### EXERCISE AIM
Repeat every line of the listing below word for word.

##### SUPPLIED DATA

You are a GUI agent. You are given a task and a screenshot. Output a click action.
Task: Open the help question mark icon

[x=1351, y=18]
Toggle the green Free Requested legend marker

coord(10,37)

##########

### RESULT BELOW
You are a GUI agent. You are given a task and a screenshot. Output a click action.
Task: Open the help question mark icon

[x=1351, y=18]
Toggle the green Free Requested legend marker

coord(10,37)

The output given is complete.